Sadly, March For Our Lives is becoming a family affair. My wife and I attended the first in DC four years ago. Today, because we got split up in the huge DC crowd last time, my wife went to Washington. I on the other hand went to where I and my wheelchair are very familiar, Annapolis. The energy there was great.
I just saw on the news that X Gonzalez sort of headlined the speakers in DC today. Well Annapolis had its own little firecracker. I am so sorry that I am not including her name, or any of the other organizer's names. I missed them because I arrived a couple of minutes late. Everytime this one young woman took the podium she apologized if she wasn't being heard but she's only five feet tall and couldn't reach the microphone as well as her partner.
Her partner kept things going with an occasional quip about the number of candidates running for office they had speaking.

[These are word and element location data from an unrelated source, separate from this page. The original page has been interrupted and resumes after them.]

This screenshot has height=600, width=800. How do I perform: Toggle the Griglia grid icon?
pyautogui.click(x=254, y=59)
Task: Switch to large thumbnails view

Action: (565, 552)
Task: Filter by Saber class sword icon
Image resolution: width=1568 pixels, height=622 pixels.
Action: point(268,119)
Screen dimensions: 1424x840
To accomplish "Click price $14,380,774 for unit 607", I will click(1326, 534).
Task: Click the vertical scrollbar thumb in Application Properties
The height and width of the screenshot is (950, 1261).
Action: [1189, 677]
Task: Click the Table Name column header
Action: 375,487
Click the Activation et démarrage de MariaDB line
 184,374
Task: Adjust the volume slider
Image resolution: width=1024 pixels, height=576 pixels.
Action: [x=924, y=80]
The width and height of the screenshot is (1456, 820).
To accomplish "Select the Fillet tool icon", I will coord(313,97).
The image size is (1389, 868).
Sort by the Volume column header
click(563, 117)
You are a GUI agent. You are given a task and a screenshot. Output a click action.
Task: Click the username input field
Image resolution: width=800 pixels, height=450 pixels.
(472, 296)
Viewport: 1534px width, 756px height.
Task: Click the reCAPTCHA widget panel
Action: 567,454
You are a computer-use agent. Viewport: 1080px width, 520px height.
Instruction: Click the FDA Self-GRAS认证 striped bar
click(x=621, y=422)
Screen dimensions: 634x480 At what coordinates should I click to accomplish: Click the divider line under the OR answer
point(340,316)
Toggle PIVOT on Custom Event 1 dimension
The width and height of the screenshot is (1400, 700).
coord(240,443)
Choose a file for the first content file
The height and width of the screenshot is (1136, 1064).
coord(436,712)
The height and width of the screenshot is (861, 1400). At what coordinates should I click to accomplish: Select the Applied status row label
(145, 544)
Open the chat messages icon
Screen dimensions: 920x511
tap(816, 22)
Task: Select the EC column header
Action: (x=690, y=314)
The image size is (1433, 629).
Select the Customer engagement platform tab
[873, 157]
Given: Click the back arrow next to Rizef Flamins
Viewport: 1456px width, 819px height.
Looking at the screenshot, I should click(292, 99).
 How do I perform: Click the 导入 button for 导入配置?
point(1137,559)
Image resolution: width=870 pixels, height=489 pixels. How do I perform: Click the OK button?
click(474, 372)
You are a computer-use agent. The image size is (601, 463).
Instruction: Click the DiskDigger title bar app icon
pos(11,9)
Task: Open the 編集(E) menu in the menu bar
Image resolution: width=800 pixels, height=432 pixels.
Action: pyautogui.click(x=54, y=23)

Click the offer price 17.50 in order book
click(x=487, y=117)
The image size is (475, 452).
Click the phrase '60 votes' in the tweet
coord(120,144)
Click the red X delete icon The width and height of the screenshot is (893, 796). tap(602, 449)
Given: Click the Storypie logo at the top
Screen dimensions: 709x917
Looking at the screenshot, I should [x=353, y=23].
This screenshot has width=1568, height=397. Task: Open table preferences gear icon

There were numerous of those, including two for Attorney General of MD, Katie Curran O'Malley who I believe is still addressed as "The Honorable" Katie O'Malley thanks to her time on the bench. Plus Rep. Anthony Brown gave a fiery speech. Moms Demand Action also had a representative there to speak.
Unfortunately for the Annapolis organizers just as they had the crowd really getting loud, a man suffered a coronary. From the podium they asked people to move away from where he was so the paramedics could get to him. They said they were just taking a break and would resume when the man had been transported from the scene.
Shortly thereafter, (while I snuck away from the crowd for a cigarette) I thought I heard them announce they were cutting the rally short because the rain was picking up and they only had two more speakers scheduled. After confirming this with people heading out, I decided to leave.
Before I left I found an organizer, gave him a couple of my cards and said if I can help in any way, you have my contact info. He thanked me, tucked the cards in his shirtpocket and went back to work.
The news coverage of the event was sparse. I didn't see any reporters with notebooks moving through the crowd. Local TV station WBAL had a static camera and microphone set up to catch the speakers but I didn't see anyone talking to the rally goers.
I learned back in 2007, the image of me in a wheelchair being an activist usually attracts reporters like bees to honey. I have to admit I was hoping someone would ask me why I came out. I had a ready answer.
How could I not come out? I was ten years old when I came home from elementary school, to learn that President Kennedy had been shot and killed. How could I not? I was fourteen when Martin Luther King, Jr. and Robert Kennedy were assassinated within 63 days of each other. How could I not, when I almost killed someone in my own home.
I couldn't have been more than twenty years old. We lived in a little town where everyone knew us. It was late, I was going to bed. I was alone for the first time in a new home. As I lay down I heard someone climbing up to the widow's walk that ran across the front of the second floor. Then I heard them trying the door and as I looked into my mother's room, I saw a shadow moving out of sight.
The "Princess" phone was right there so I called the police. They asked if I had a gun in the house. I said yes. They asked if it was loaded, I said it can be. They said, `What kind of gun? I said a 12 gauge shotgun. They said, load it, we're on our way.
I could still hear someone out on the widow's walk. I walked to my sister's room down the hall. When I looked in, there was a figure climbing through the window. My shotgun had been resting "cracked" over my arm. I snapped it shut, raised it to my shoulder and aimed. The figure went back out of the window and jumped from the balcony.
The rest of the story is somewhat humorous, the figure was my sister's boyfriend. He didn't know she was out of town, he just knew it was late and my mother's car wasn't there. He was "captured" a few minutes later limping down the road on a badly sprained ankle.
The less than humorous part of the story is when I snapped that shotgun shut and raised it to my shoulder, I had made the decision to pull the trigger. If my sister's boyfriend wasn't keenly aware of what a 12 gauge sounds like when it snaps shut and had kept coming in … Well personally I try not to think about that.
A couple of other observations about the young people organizing today's event. One, they are a lot closer to the "Clean for Gene" crowd of my day, than the campus radicals I hung out with in college. I mean they didn't say mother fucker even once. Second, that young five foot nothing speaker, she was 18. Eighteen years old and a fully thinking adult, making adult decisions about what she wants her life going forward to be. Third, the young man, I couldn't tell you his race or heritage. I'll say this, he wasn't Irish Catholic. None of that matters, this young man is ready for a career in a spotlight. He kept that rally moving along like he was Ed McMahon or Jerry Lewis.
Well all and all I thought it was a well attended, enthusiastic rally. I hope to learn how successful the organizers thought it was. Now if we could only make them unnecessary.